(GOAL OF THE EXERCISE):
Copy the material below verbatim, starting at the line containing "Open the Font dropdown" and ending at the line containing "point(26,228)", both included.

---

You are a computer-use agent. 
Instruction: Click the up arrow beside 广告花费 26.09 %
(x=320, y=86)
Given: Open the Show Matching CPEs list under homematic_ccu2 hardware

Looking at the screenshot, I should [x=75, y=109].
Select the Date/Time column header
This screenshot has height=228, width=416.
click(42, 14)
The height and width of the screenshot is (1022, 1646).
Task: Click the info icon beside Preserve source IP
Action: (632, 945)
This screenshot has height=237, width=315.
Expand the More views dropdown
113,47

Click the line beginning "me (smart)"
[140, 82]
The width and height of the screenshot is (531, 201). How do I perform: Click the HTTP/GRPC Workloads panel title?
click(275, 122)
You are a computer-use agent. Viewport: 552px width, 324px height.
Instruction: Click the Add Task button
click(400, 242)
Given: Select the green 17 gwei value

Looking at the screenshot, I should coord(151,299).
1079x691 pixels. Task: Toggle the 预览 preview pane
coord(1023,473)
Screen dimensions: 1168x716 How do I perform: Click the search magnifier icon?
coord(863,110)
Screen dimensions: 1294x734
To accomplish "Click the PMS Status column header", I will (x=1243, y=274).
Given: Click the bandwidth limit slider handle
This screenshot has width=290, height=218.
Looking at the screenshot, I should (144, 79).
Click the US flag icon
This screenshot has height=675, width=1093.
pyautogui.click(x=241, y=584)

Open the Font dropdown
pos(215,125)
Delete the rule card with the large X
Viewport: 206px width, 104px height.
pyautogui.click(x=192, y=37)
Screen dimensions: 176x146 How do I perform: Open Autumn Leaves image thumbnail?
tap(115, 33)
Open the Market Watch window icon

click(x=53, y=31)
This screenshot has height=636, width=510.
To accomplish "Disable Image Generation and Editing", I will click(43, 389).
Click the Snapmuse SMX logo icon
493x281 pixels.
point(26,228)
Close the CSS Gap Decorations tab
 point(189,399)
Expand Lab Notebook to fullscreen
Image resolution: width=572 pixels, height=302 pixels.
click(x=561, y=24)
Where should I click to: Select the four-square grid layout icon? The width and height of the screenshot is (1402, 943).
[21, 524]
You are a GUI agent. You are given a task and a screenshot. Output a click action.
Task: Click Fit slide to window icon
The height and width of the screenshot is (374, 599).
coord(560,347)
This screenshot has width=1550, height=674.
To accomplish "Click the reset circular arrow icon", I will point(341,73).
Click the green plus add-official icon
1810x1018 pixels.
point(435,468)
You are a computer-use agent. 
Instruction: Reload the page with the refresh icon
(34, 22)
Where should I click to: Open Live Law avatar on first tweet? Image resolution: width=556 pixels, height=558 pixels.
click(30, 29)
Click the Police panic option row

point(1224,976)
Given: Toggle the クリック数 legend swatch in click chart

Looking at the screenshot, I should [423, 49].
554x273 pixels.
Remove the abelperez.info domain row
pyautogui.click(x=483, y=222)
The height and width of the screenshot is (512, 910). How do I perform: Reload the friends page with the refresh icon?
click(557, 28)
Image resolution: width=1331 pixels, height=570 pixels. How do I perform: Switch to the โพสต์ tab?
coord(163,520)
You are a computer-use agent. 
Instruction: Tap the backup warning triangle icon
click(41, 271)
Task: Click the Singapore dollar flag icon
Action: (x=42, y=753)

---

(THE RESPONSE):
Open the Font dropdown
pos(215,125)
Delete the rule card with the large X
Viewport: 206px width, 104px height.
pyautogui.click(x=192, y=37)
Screen dimensions: 176x146 How do I perform: Open Autumn Leaves image thumbnail?
tap(115, 33)
Open the Market Watch window icon

click(x=53, y=31)
This screenshot has height=636, width=510.
To accomplish "Disable Image Generation and Editing", I will click(43, 389).
Click the Snapmuse SMX logo icon
493x281 pixels.
point(26,228)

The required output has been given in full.